### Extract provided
First Quarter 2009 Compared to First Quarter 2008
Crude Oil Revenues First-quarter crude oil revenues were $1.1 billion lower
than the 2008 period, with a 52 percent decrease in average realized price.
Daily production increased two percent to 267,387 b/d.
U.S. oil revenues declined $433 million on a 49 percent decrease in realized
crude oil prices and a 14 percent decrease in daily production. The impact from
price and production was $375 million and $58 million, respectively. Prices in
the U.S. averaged $42.67 per barrel compared to $83.58 in the year-ago period.
Gulf Coast region production was down 21 percent primarily from natural decline
and downtime from hurricane damaged properties, while Central region production
decreased three percent on pipeline and gas plant shut-ins.
Egypt's oil revenues fell $240 million from the prior year period, with the
impact of a 57 percent decline in prices partially offset by a 34 percent
increase in net production. Oil price realizations averaged $42.21 per barrel,
down from $97.85 in the first quarter of last year. Daily net production
averaged 83,525 b/d, an increase of 20,974 b/d. Production gains came primarily
from the favorable impact of lower prices on cost recovery volumes but also
included production from new wells at Khalda, East Bahariya, South Umbarka and
West Kalabsha.
Australia's oil revenues fell $65 million on a 69 percent drop in price and a
17 percent production decrease. Production averaged 7,836 b/d and continues to
be negatively impacted by infrastructure damage following the June 2008 Varanus
Island pipeline explosion and fire, which initially shut-in all production from
the John Brookes field and Harriet Joint Venture. Production has since been
partially restored at both locations, with complete restoration anticipated in
the second quarter of 2009. The impact of the shut-in production was partially
offset by less weather related downtime.
North Sea crude oil revenues dropped $272 million because of a 54 percent
drop in price realizations. Oil realizations averaged $44.26, $51.57 per barrel
less than the year-ago period. Production rose three percent on new production
from our drilling program.
Canada's revenues decreased $91 million, with most of the decline attributed
to lower price realizations. Canada's oil prices averaged $37.98 per barrel,
down from $93.21 in the comparative quarter. Daily production declined six
percent on third party facility downtime and property sales.
Argentina's oil revenues rose five percent, or $3 million, on increases in
both price realizations and daily production. Crude averaged $47.26 per barrel,
or $2.13 more than a year ago, on favorable quality adjustments and increased
production in Tierra del Fuego, a tax-favored area where producers retain the
21 percent value-added tax collected from buyers. Production averaged 12,438
b/d, up 213 b/d from last year. Most of the increase came in Tierra del Fuego on
new wells, workovers and recompletions, which collectively more than offset
natural decline.

### Record list
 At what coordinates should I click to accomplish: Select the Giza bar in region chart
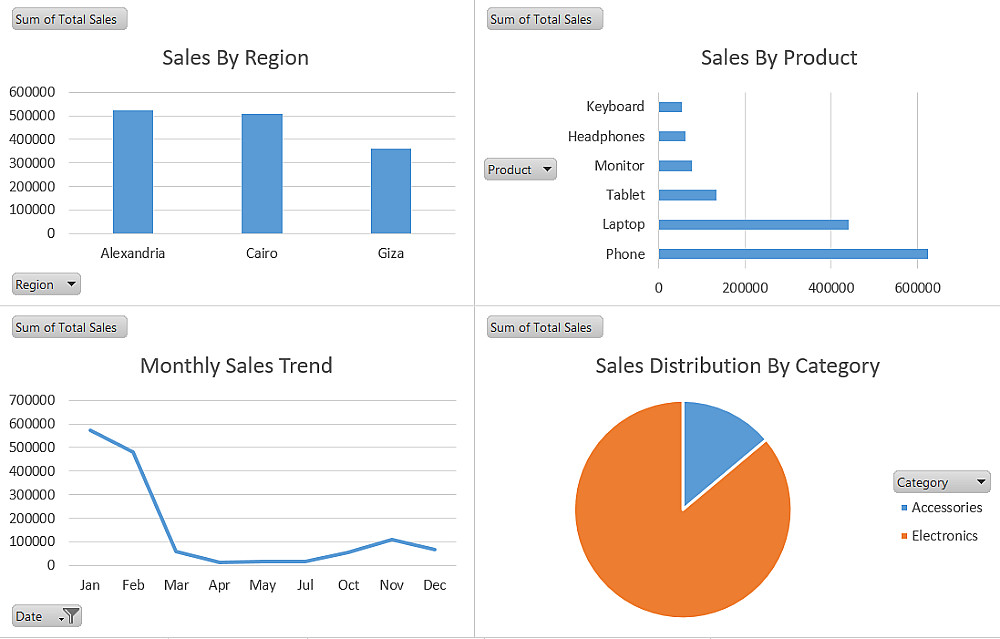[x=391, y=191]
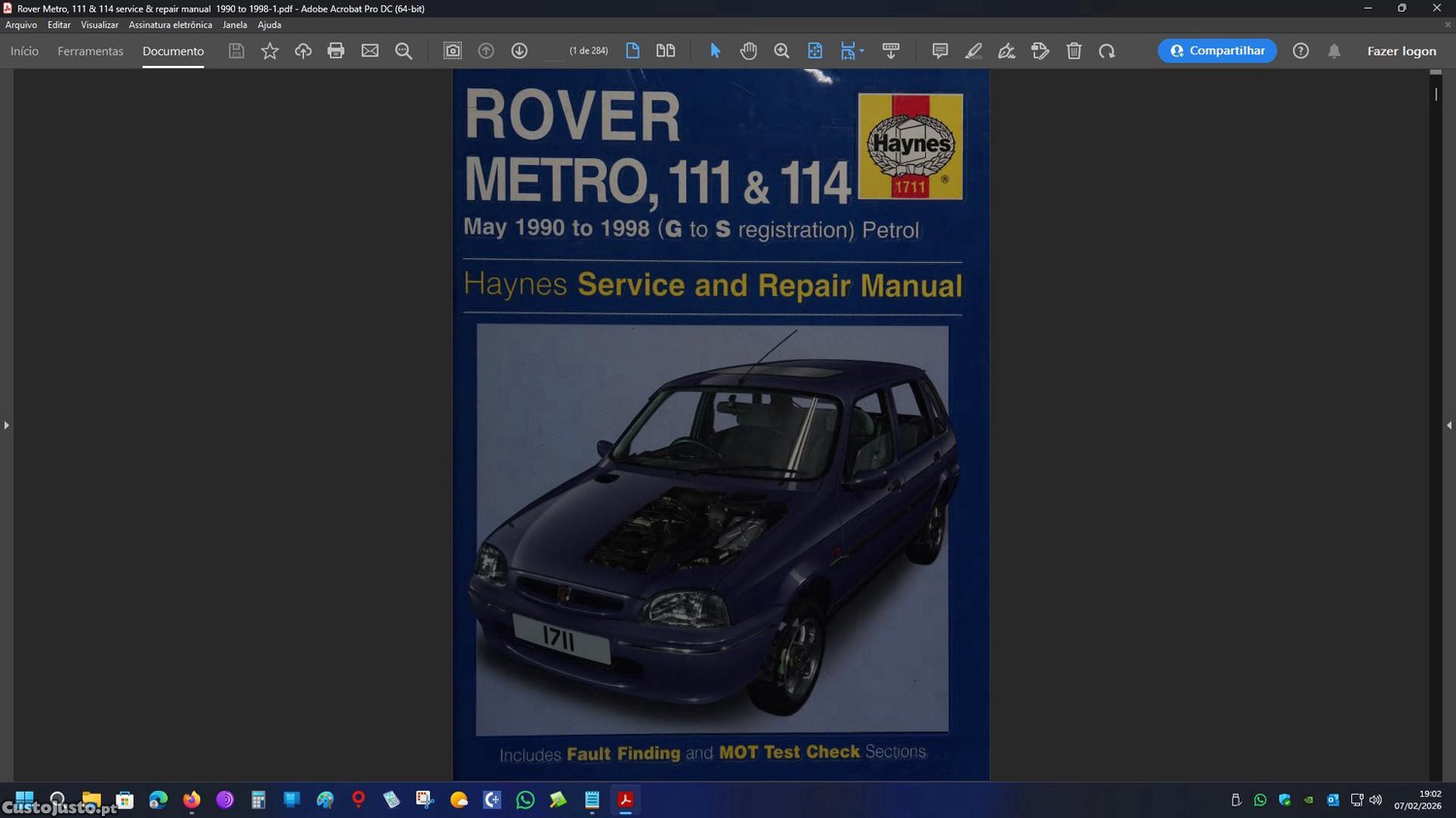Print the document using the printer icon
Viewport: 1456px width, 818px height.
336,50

### Work to be completed
Rewrite everything in the oil revenue report from "Daily production increased" down to "in the year-ago period.", substituting "United States" wherever "U.S." appears.

### Task answer
Daily production increased two percent to 267,387 b/d.
United States oil revenues declined $433 million on a 49 percent decrease in realized
crude oil prices and a 14 percent decrease in daily production. The impact from
price and production was $375 million and $58 million, respectively. Prices in
the United States averaged $42.67 per barrel compared to $83.58 in the year-ago period.